• Dynamic DNA Nanotechnology for Probing Single Nucleotide Variants and DNA Modifications

      Wang, Guan; Department of Chemistry
      In the last decades, various DNA hybridization probes have been developed that attempt to conquer the challenge of single-nucleotide-variants (SNVs) detection. Even though a powerful toolbox including the toehold-exchange reaction, the dynamic ‘sink’ design, and the polymerase chain reaction (PCR) has been built, it still faces practical problems. For example, the natural DNA is usually in double-stranded form whereas most hybridization probes aim for single-stranded targets; the concentration of extracted DNA samples is totally unknown thus may lay outside the optimal design of probes/primers. To achieve ultra-high sensitivity and specificity, expensive and sophisticated machines such as digital droplet PCR and next-generation-sequencing may be inapplicable in rural areas.

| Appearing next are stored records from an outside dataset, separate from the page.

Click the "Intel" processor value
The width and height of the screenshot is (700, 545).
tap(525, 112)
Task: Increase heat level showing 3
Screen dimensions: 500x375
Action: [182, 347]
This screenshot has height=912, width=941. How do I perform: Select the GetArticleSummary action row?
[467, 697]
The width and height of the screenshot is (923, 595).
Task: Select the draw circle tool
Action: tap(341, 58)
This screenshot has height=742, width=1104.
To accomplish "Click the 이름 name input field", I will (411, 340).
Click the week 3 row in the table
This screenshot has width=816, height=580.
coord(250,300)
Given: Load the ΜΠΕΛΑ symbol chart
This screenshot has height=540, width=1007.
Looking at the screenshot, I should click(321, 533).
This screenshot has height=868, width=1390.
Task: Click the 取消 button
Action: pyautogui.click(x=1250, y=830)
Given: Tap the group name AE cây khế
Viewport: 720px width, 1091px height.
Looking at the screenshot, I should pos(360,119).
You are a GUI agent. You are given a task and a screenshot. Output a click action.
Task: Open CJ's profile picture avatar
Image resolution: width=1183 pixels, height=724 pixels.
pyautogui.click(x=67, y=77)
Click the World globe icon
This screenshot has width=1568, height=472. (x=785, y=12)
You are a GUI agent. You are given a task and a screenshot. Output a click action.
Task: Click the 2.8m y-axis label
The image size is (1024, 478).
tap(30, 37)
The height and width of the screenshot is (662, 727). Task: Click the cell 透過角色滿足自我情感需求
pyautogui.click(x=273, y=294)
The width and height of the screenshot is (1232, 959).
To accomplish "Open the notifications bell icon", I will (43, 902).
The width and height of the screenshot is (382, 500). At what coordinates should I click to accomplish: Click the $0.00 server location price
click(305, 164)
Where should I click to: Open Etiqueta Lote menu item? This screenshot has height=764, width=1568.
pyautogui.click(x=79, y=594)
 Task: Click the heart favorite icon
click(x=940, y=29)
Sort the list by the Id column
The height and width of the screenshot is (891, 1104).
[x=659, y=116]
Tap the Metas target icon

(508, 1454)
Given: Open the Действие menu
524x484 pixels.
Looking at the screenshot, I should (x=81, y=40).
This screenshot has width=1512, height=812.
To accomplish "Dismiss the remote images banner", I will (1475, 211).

Therefore, the quantitative PCR method is still the gold standard for clinical tests. Thus motivated, my PhD career was mainly focused on the fundamental understanding of the challenges in SNVs discrimination and developing robust, versatile, and user-friendly probes/strategies. In this thesis, Chapter 1 provides a general introduction of dynamic DNA nanotechnology and its representative applications in discriminating SNVs. Chapter 2 to 4 describe three completed projects that aim to understand the thermodynamic and kinetic properties of strand displacement reactions and to circumvent the challenges of discriminating SNVs through finely tuned probes/assays.